EXERCISE: Put every line of the material below into a numbered list, leaving out the blank lines.

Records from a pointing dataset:
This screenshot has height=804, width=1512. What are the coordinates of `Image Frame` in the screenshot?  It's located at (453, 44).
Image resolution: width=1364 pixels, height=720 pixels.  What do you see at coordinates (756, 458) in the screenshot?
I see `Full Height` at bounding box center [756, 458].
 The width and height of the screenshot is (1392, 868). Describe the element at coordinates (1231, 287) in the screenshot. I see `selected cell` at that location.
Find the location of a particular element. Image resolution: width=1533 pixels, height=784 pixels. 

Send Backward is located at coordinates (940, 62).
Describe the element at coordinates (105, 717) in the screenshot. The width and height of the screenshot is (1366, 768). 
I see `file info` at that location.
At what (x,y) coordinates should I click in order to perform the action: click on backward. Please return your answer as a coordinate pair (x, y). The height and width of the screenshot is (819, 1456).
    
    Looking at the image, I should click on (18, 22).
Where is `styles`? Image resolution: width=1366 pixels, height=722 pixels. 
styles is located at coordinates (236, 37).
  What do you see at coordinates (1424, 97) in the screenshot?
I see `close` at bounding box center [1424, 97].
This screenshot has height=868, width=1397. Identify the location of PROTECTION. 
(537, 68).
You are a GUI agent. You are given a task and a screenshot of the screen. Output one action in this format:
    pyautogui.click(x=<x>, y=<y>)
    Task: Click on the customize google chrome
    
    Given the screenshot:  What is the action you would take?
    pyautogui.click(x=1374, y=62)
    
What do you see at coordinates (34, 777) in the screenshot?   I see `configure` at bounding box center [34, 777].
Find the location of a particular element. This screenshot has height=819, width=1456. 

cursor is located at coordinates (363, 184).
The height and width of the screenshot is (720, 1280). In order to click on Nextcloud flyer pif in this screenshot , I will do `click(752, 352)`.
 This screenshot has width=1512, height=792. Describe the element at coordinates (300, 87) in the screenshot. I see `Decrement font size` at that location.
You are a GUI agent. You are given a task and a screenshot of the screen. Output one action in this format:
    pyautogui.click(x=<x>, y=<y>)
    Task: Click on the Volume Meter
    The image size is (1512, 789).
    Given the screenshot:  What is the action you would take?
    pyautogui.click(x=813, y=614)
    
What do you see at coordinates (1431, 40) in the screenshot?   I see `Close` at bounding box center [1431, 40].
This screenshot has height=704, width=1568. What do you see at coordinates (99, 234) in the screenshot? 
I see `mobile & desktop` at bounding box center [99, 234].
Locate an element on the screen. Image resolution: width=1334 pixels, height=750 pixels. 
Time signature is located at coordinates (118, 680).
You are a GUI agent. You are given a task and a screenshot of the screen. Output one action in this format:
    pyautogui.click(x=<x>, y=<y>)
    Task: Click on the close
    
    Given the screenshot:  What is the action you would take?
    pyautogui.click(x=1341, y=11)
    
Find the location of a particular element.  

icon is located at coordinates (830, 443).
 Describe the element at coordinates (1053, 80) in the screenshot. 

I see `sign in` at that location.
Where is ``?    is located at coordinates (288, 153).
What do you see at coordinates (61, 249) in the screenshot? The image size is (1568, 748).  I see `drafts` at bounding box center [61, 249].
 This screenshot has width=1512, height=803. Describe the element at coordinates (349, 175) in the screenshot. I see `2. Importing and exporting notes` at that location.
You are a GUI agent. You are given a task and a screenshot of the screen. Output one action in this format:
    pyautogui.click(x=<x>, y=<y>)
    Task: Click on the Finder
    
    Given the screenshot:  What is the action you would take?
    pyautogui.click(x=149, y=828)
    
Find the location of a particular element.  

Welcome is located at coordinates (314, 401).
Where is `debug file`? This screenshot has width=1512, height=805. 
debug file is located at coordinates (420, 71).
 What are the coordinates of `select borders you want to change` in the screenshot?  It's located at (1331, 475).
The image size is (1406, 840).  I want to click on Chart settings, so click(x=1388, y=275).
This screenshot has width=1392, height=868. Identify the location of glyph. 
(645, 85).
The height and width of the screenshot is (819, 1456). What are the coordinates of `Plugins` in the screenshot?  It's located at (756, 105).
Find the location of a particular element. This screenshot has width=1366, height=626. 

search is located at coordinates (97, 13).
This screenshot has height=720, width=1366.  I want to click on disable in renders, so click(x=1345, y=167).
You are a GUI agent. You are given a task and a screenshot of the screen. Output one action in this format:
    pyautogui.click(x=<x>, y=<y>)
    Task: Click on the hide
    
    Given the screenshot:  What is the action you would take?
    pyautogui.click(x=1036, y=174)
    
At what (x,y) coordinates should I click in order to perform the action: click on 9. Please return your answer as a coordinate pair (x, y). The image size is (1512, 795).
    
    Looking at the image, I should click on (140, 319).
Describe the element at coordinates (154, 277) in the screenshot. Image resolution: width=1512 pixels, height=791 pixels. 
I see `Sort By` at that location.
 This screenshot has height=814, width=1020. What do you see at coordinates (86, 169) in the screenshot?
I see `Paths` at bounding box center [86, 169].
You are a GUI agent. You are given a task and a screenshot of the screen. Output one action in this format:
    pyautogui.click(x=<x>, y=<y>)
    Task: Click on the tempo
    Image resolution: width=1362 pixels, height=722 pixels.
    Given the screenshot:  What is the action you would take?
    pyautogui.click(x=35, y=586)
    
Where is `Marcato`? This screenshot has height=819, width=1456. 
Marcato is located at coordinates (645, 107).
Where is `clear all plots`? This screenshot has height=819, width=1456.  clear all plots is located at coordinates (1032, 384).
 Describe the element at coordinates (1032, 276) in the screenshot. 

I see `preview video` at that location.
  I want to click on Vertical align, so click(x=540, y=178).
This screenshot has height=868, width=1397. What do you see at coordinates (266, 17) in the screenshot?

EXERCISE ANSWER:
1. This screenshot has height=804, width=1512. What are the coordinates of `Image Frame` in the screenshot?  It's located at (453, 44).
2. Image resolution: width=1364 pixels, height=720 pixels.  What do you see at coordinates (756, 458) in the screenshot?
3. I see `Full Height` at bounding box center [756, 458].
4.  The width and height of the screenshot is (1392, 868). Describe the element at coordinates (1231, 287) in the screenshot. I see `selected cell` at that location.
5. Find the location of a particular element. Image resolution: width=1533 pixels, height=784 pixels. 
6. Send Backward is located at coordinates (940, 62).
7. Describe the element at coordinates (105, 717) in the screenshot. The width and height of the screenshot is (1366, 768). 
8. I see `file info` at that location.
9. At what (x,y) coordinates should I click in order to perform the action: click on backward. Please return your answer as a coordinate pair (x, y). The height and width of the screenshot is (819, 1456).
10.     Looking at the image, I should click on (18, 22).
11. Where is `styles`? Image resolution: width=1366 pixels, height=722 pixels. 
12. styles is located at coordinates (236, 37).
13.   What do you see at coordinates (1424, 97) in the screenshot?
14. I see `close` at bounding box center [1424, 97].
15. This screenshot has height=868, width=1397. Identify the location of PROTECTION. 
16. (537, 68).
17. You are a GUI agent. You are given a task and a screenshot of the screen. Output one action in this format:
18.     pyautogui.click(x=<x>, y=<y>)
19.     Task: Click on the customize google chrome
20.     Given the screenshot:  What is the action you would take?
21.     pyautogui.click(x=1374, y=62)
22. What do you see at coordinates (34, 777) in the screenshot?   I see `configure` at bounding box center [34, 777].
23. Find the location of a particular element. This screenshot has height=819, width=1456. 
24. cursor is located at coordinates (363, 184).
25. The height and width of the screenshot is (720, 1280). In order to click on Nextcloud flyer pif in this screenshot , I will do `click(752, 352)`.
26.  This screenshot has width=1512, height=792. Describe the element at coordinates (300, 87) in the screenshot. I see `Decrement font size` at that location.
27. You are a GUI agent. You are given a task and a screenshot of the screen. Output one action in this format:
28.     pyautogui.click(x=<x>, y=<y>)
29.     Task: Click on the Volume Meter
30.     The image size is (1512, 789).
31.     Given the screenshot:  What is the action you would take?
32.     pyautogui.click(x=813, y=614)
33. What do you see at coordinates (1431, 40) in the screenshot?   I see `Close` at bounding box center [1431, 40].
34. This screenshot has height=704, width=1568. What do you see at coordinates (99, 234) in the screenshot? 
35. I see `mobile & desktop` at bounding box center [99, 234].
36. Locate an element on the screen. Image resolution: width=1334 pixels, height=750 pixels. 
37. Time signature is located at coordinates (118, 680).
38. You are a GUI agent. You are given a task and a screenshot of the screen. Output one action in this format:
39.     pyautogui.click(x=<x>, y=<y>)
40.     Task: Click on the close
41.     Given the screenshot:  What is the action you would take?
42.     pyautogui.click(x=1341, y=11)
43. Find the location of a particular element.  
44. icon is located at coordinates (830, 443).
45.  Describe the element at coordinates (1053, 80) in the screenshot. 
46. I see `sign in` at that location.
47. Where is ``?    is located at coordinates (288, 153).
48. What do you see at coordinates (61, 249) in the screenshot? The image size is (1568, 748).  I see `drafts` at bounding box center [61, 249].
49.  This screenshot has width=1512, height=803. Describe the element at coordinates (349, 175) in the screenshot. I see `2. Importing and exporting notes` at that location.
50. You are a GUI agent. You are given a task and a screenshot of the screen. Output one action in this format:
51.     pyautogui.click(x=<x>, y=<y>)
52.     Task: Click on the Finder
53.     Given the screenshot:  What is the action you would take?
54.     pyautogui.click(x=149, y=828)
55. Find the location of a particular element.  
56. Welcome is located at coordinates (314, 401).
57. Where is `debug file`? This screenshot has width=1512, height=805. 
58. debug file is located at coordinates (420, 71).
59.  What are the coordinates of `select borders you want to change` in the screenshot?  It's located at (1331, 475).
60. The image size is (1406, 840).  I want to click on Chart settings, so click(x=1388, y=275).
61. This screenshot has width=1392, height=868. Identify the location of glyph. 
62. (645, 85).
63. The height and width of the screenshot is (819, 1456). What are the coordinates of `Plugins` in the screenshot?  It's located at (756, 105).
64. Find the location of a particular element. This screenshot has width=1366, height=626. 
65. search is located at coordinates (97, 13).
66. This screenshot has height=720, width=1366.  I want to click on disable in renders, so click(x=1345, y=167).
67. You are a GUI agent. You are given a task and a screenshot of the screen. Output one action in this format:
68.     pyautogui.click(x=<x>, y=<y>)
69.     Task: Click on the hide
70.     Given the screenshot:  What is the action you would take?
71.     pyautogui.click(x=1036, y=174)
72. At what (x,y) coordinates should I click in order to perform the action: click on 9. Please return your answer as a coordinate pair (x, y). The image size is (1512, 795).
73.     Looking at the image, I should click on (140, 319).
74. Describe the element at coordinates (154, 277) in the screenshot. Image resolution: width=1512 pixels, height=791 pixels. 
75. I see `Sort By` at that location.
76.  This screenshot has height=814, width=1020. What do you see at coordinates (86, 169) in the screenshot?
77. I see `Paths` at bounding box center [86, 169].
78. You are a GUI agent. You are given a task and a screenshot of the screen. Output one action in this format:
79.     pyautogui.click(x=<x>, y=<y>)
80.     Task: Click on the tempo
81.     Image resolution: width=1362 pixels, height=722 pixels.
82.     Given the screenshot:  What is the action you would take?
83.     pyautogui.click(x=35, y=586)
84. Where is `Marcato`? This screenshot has height=819, width=1456. 
85. Marcato is located at coordinates (645, 107).
86. Where is `clear all plots`? This screenshot has height=819, width=1456.  clear all plots is located at coordinates (1032, 384).
87.  Describe the element at coordinates (1032, 276) in the screenshot. 
88. I see `preview video` at that location.
89.   I want to click on Vertical align, so click(x=540, y=178).
90. This screenshot has height=868, width=1397. What do you see at coordinates (266, 17) in the screenshot?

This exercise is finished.